The discovery that strigolactones act as an important plant hormone, as well as the discovery of related receptor proteins, saw researchers focus on the parasite’s own receptor proteins, in the hope that they can be modified to be less sensitive to germination by a crop or made more sensitive so that farmers can use strigolactones to force Striga to germinate erroneously and die out before planting.

In early 2023, Seto’s group, in collaboration with researchers at the Salk Institute for Biological Studies in California, United States, reported on a receptor in another major root parasitic plant, Orobanche minor, that is highly sensitive to strigolactones1.

Japanese root parasitic plant Orobanche minor (right) and hundreds of modified Arabidopsis (left) were used to gain insights into how to develop a viable suicidal germination strategy to rid crop fields of root parasitic Striga.© Meiji University

The finding followed previous work on Striga plants in 2015 by three independent groups from Japan and other countries. These researchers looked into a dozen receptors that had been supposedly able to sense strigolactones, and concluded one of them showed an extremely high sensitivity. Work is ongoing, but these groups have yet to develop a viable way to stimulate ‘suicidal germination’ in Striga using this receptor. However, one of these group has discovered a chemical that is quite active as a suicidal germination inducer, notes Seto.

Meanwhile, Seto has also been conducting equivalent investigations in the Japanese root parasitic plant Orobanche minor, as there are concerns that it may begin impinging on local agricultural lands.

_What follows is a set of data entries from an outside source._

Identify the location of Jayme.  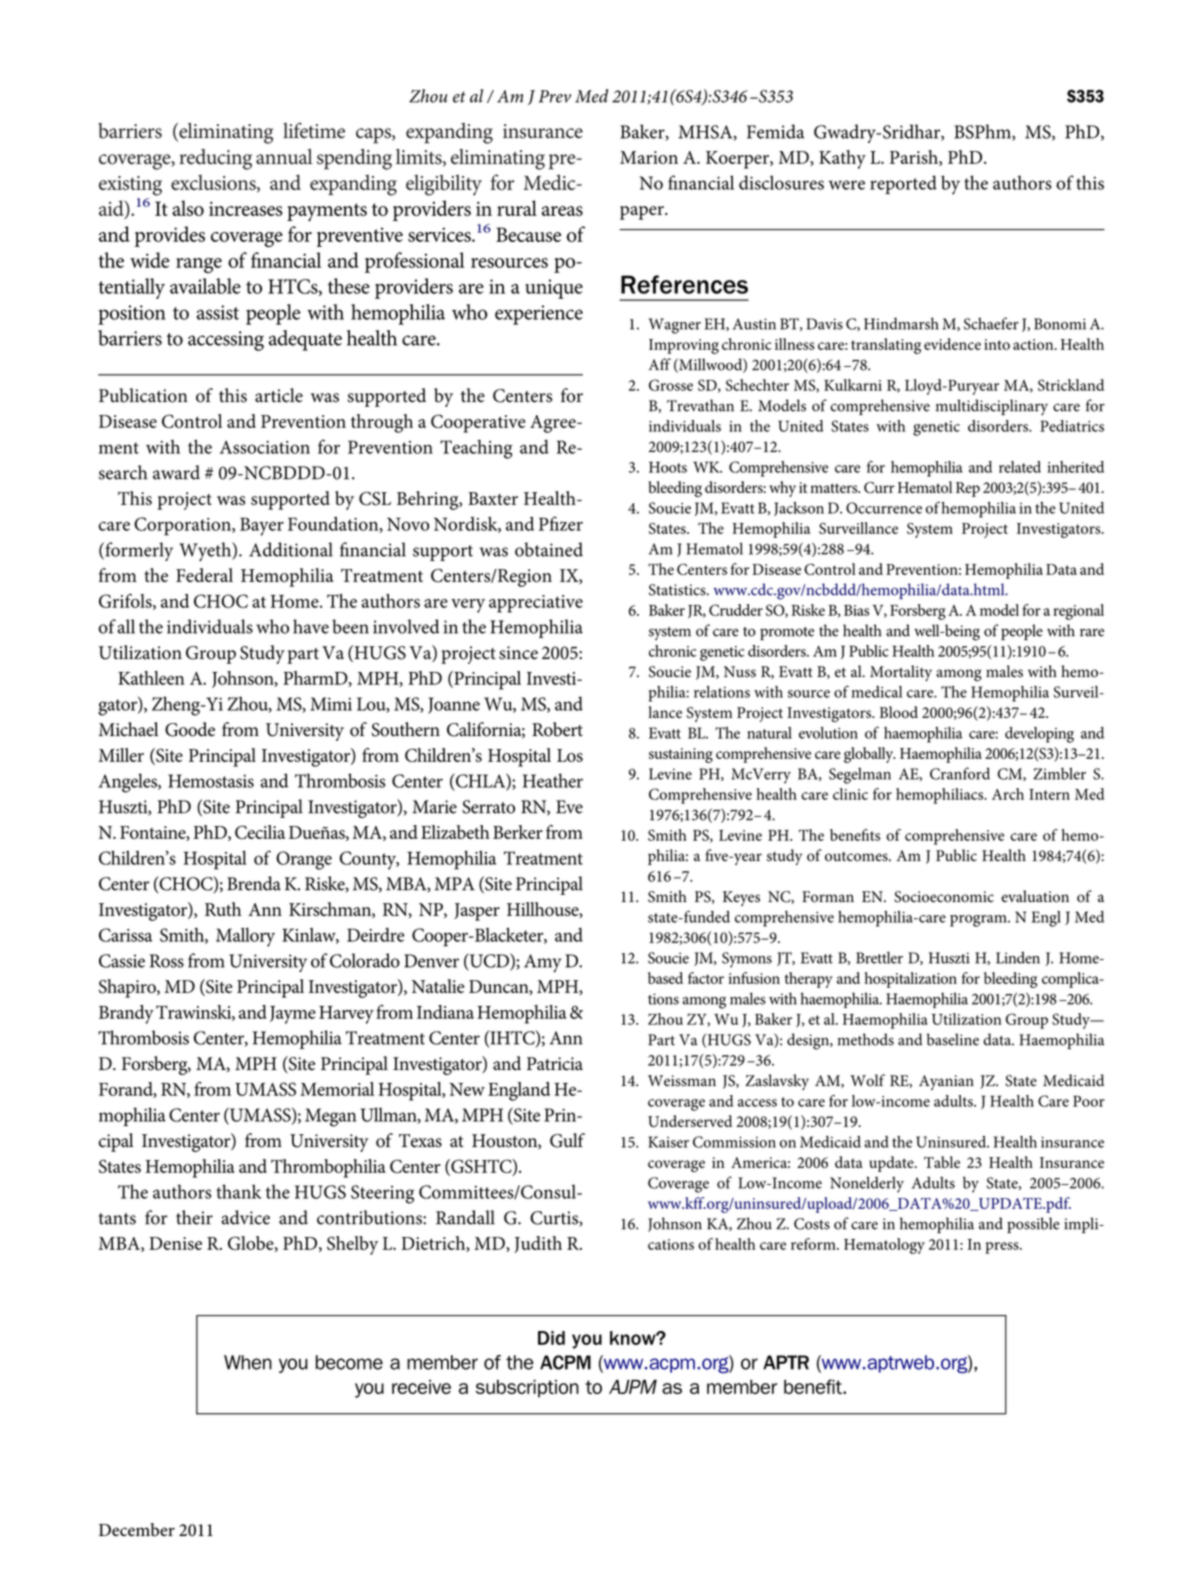
(293, 1015).
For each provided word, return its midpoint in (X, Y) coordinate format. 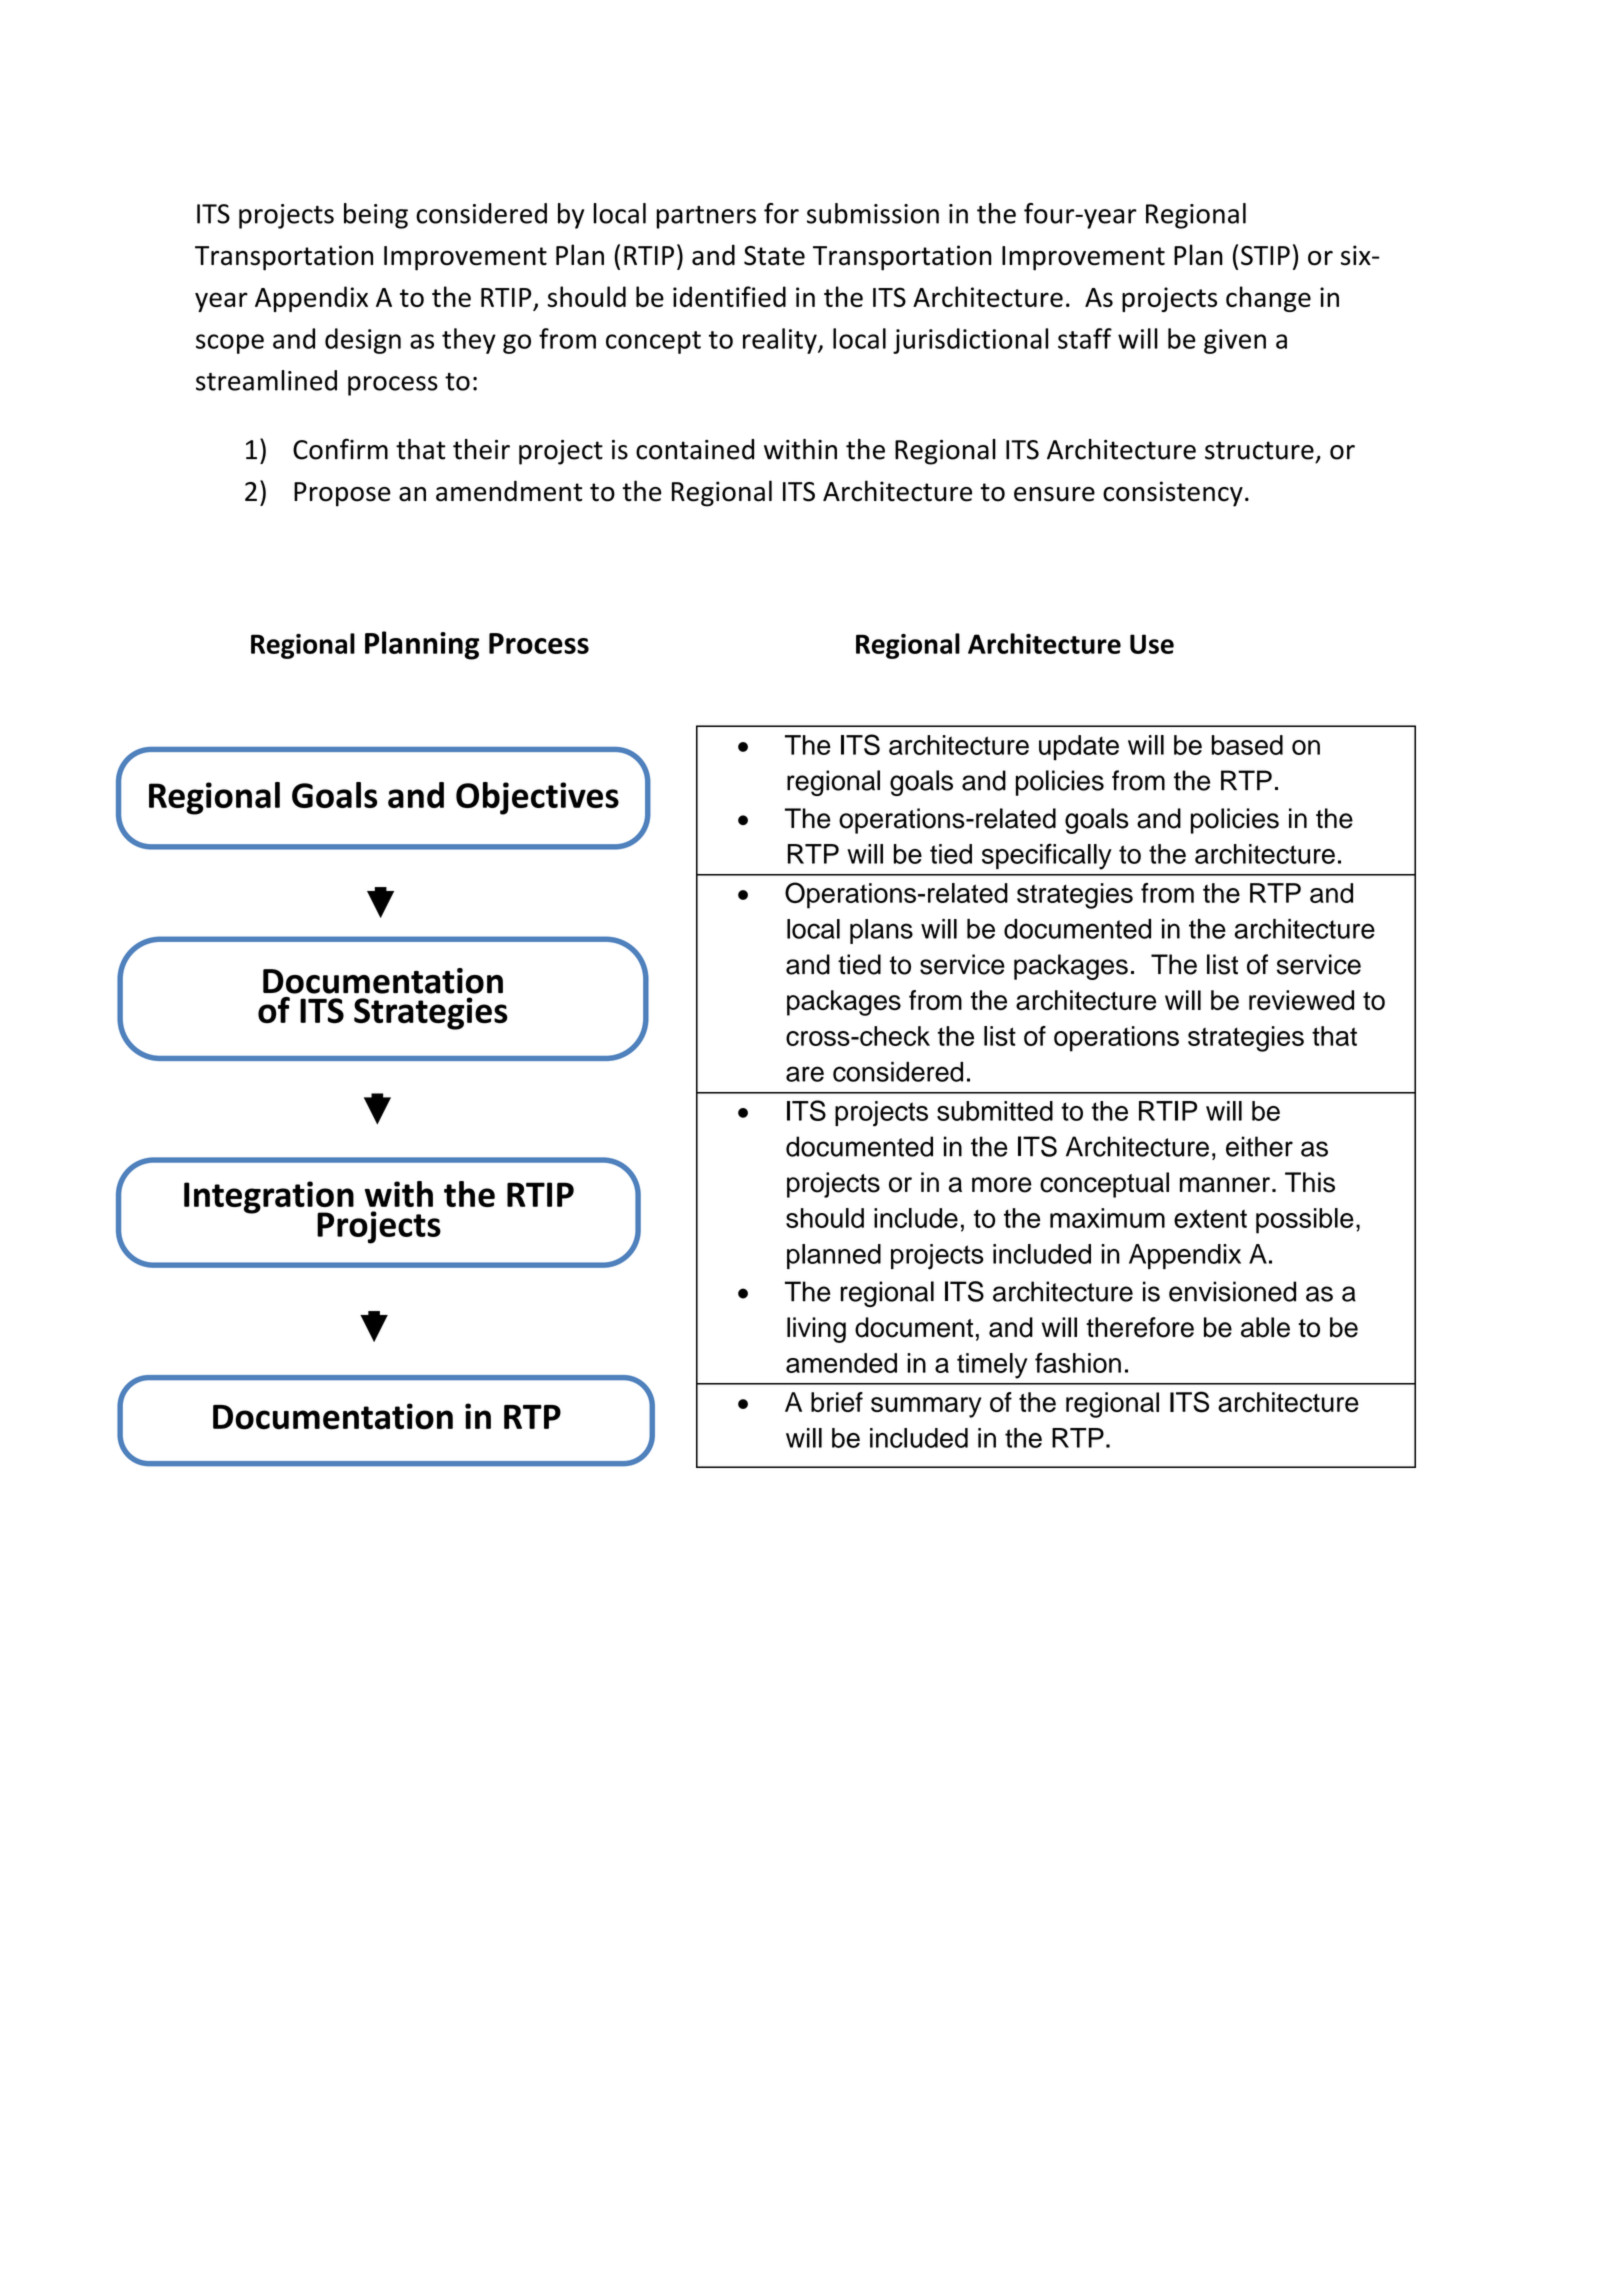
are (805, 1074)
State (774, 256)
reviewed (1301, 1000)
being (376, 216)
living (816, 1330)
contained (695, 449)
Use (1152, 644)
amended (841, 1363)
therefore (1140, 1327)
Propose (342, 494)
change (1268, 299)
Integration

Orobanche minor has at least five genes linked to strigolactone receptors from the KAI2 divergent (KAI2d) group, the same genetic umbrella under which the receptors identified by other groups working on Striga in 2015 originate.

Seto’s team looked at the function of these genes using a common model plant, Arabidopsis, into which each the five genes were introduced.

By adding a synthetic strigolactone analog to seed culture mediums, the researchers observed that modified Arabidopsis models expressing two of the Orobanche minor genes, KAI2d3 and KAI2d4, could germinate.

The model expressing KAI2d3 also showed a high sensitivity to the strigolactone molecules, and will be the focus of Seto’s next research project.

Suicidal germination

This finding has supported what may be the most promising strategy for getting rid of root parasitic plants yet — seed strigolactone molecules in fields before farmers start to grow crops, forcing the seeds of parasitic plants to germinate in the absence of host plants and then wither away.

This method, however, is thwarted by the limited level of strigolactone produced by plants for viable extraction needed for such a large-scale application.

Seto has a plan. “If we found molecules produced by microorganisms that act on the strigolactone receptor, we could produce a ‘suicidal germination inducer’ using fermentation,” he explains. He is now searching molecules that do this in metabolites produced by plant pathogenic microorganisms.

“We believe that finding such molecules could pave the way to develop a practical and sustainable ‘suicidal germination inducer’,” he says. And that, he says, could change the future of African food security.

Cultivating care

Conventional genetic experiments don’t work in root parasitic plants, therefore the team examined the function of receptor candidate genes using Arabidopsis. While these experiments weren’t technically difficult, the process of creating genetically modified Arabidopsis was incredibly labour and time-intensive.

The success of the experiments, says Seto owed much to Saori Takei, the first author of the 2023 paper, who is also based at Meiji University and spent several years growing hundreds of modified Arabidopsis plants in order to make their experiments possible. This process can seem frustratingly slow, but careful cultivation has the potential to form the foundation to save hundreds of thousands of lives.

References

  1. Takei, S. et al. Plant and Cell Physiol. (2023).